Abstract Body (Do not enter title and authors here): INTRODUCTION Calcific aortic valve disease (CAVD) is a progressive condition that leads to aortic stenosis, heart failure, and premature death. Emerging evidence indicates that oxidative stress plays a significant role in the pathophysiology of CAVD by promoting damage to the endothelium lining the aortic valve. Our previous data provided evidence that sortilin orchestrates a complex intracellular signaling pathway culminating in endothelial dysfunction in mice through increased ROS production.
RESEARCH QUESTIONS To unveil the potential involvement of sortilin in the molecular mechanisms linking endothelial injury and oxidative stress in the progression of CAVD.

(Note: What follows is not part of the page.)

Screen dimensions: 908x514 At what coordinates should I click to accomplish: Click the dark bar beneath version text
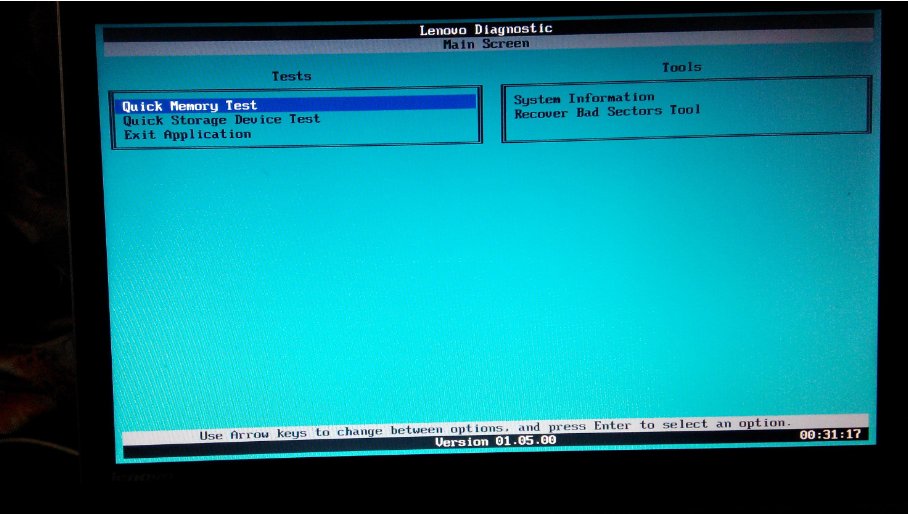point(495,452)
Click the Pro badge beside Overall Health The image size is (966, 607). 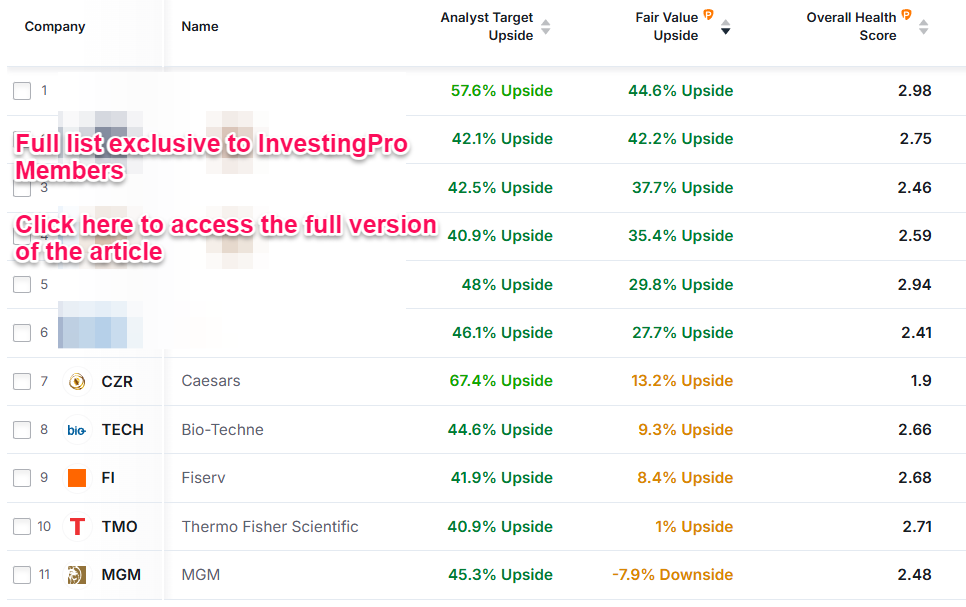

METHODS Isolated human valve endothelial cells were used to identify the molecular mechanisms in vitro. Göttingen minipigs were randomly assigned to either a standard diet (SD) or a diet high in fat and cholesterol (HF) for 20 weeks. During this period, they received oral administration of either a placebo or the sortilin inhibitor AF38469. Blood samples were collected at baseline, during, and at the end of treatment for biochemical and oxidative stress marker analyses. Aortic cusps were analyzed histologically for cellularity, collagen, fibrosis, and calcification. Immunohistochemistry and Western blot assessed oxidative stress and osteoblast markers. Vascular reactivity studies evaluated endothelial function in isolated resistance vessels.
RESULTS Immunohistochemistry revealed that the HF diet compromised endothelial integrity on the aortic valve surface, while sortilin inhibition preserved it. Furthermore, the HF diet group exhibited increased oxidative stress, activation of myofibroblast/osteoblast phenotypes, and mineralization in the valve, all of which were reduced by the sortilin inhibitor. Moreover, AF38469 significantly prevented the increased plasma cholesterol (p<0.0001) and triglyceride (p<0.0001) levels as well as the endothelial dysfunction observed in the placebo-treated HF diet group.
CONCLUSIONS Our data suggest that sortilin negatively regulates valvular degeneration by influencing the destruction of endothelial integrity, the increase in inflammation and oxidative stress, thereby highlighting its therapeutic potential in CAVD.